[What to work on]:
Lines below starting with the line with "Where should I click to: Switch" and going on through the line with "You are a computer-use agent. The width" must be output exactly; the rest of the records must be left out.

[Exercise data]:
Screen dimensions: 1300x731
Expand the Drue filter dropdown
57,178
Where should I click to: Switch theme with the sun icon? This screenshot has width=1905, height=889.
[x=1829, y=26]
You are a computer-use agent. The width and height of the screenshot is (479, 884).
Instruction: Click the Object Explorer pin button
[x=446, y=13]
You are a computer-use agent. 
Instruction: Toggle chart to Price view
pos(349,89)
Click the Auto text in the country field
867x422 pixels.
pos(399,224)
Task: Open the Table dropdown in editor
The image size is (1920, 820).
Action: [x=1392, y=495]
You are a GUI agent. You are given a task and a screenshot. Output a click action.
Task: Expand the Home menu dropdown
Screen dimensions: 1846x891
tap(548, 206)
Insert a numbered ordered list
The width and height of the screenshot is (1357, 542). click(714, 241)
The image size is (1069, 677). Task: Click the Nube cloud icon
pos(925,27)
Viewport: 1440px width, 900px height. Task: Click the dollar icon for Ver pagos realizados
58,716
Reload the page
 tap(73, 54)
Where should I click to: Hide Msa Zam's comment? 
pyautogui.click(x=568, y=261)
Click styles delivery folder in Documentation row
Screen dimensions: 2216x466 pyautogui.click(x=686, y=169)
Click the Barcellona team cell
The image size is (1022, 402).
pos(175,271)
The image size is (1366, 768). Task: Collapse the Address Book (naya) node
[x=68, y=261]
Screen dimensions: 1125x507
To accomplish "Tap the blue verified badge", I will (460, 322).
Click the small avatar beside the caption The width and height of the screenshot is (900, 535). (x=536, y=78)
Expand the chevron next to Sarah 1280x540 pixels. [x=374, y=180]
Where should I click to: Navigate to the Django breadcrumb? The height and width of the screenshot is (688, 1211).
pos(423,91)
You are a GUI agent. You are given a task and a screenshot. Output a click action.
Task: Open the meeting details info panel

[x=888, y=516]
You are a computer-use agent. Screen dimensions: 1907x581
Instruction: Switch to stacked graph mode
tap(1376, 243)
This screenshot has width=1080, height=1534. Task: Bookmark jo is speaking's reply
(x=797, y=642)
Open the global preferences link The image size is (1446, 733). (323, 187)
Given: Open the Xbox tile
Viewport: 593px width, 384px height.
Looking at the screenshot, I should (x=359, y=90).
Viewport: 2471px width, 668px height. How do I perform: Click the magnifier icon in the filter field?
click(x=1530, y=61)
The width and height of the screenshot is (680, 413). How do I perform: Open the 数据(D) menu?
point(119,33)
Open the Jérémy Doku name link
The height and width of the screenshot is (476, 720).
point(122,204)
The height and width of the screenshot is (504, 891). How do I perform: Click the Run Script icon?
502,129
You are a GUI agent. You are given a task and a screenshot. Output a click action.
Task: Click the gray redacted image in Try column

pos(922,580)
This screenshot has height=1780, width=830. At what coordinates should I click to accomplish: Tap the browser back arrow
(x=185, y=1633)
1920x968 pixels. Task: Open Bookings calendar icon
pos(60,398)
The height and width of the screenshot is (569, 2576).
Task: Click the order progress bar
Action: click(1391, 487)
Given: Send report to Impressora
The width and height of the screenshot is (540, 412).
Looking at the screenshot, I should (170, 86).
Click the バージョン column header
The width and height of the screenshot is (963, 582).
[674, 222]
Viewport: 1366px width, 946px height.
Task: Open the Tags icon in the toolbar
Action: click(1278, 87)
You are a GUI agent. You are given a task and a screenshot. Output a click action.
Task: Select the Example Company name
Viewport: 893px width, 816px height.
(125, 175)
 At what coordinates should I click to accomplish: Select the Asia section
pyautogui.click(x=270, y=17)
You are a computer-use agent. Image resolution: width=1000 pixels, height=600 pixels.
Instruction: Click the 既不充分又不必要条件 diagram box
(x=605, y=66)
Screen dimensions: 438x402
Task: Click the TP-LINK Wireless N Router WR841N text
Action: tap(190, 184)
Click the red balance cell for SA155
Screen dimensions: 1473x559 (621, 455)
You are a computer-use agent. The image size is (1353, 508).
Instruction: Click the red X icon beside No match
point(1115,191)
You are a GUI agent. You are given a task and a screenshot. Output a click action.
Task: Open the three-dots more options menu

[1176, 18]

[Solution below]:
Where should I click to: Switch theme with the sun icon? This screenshot has width=1905, height=889.
[x=1829, y=26]
You are a computer-use agent. The width and height of the screenshot is (479, 884).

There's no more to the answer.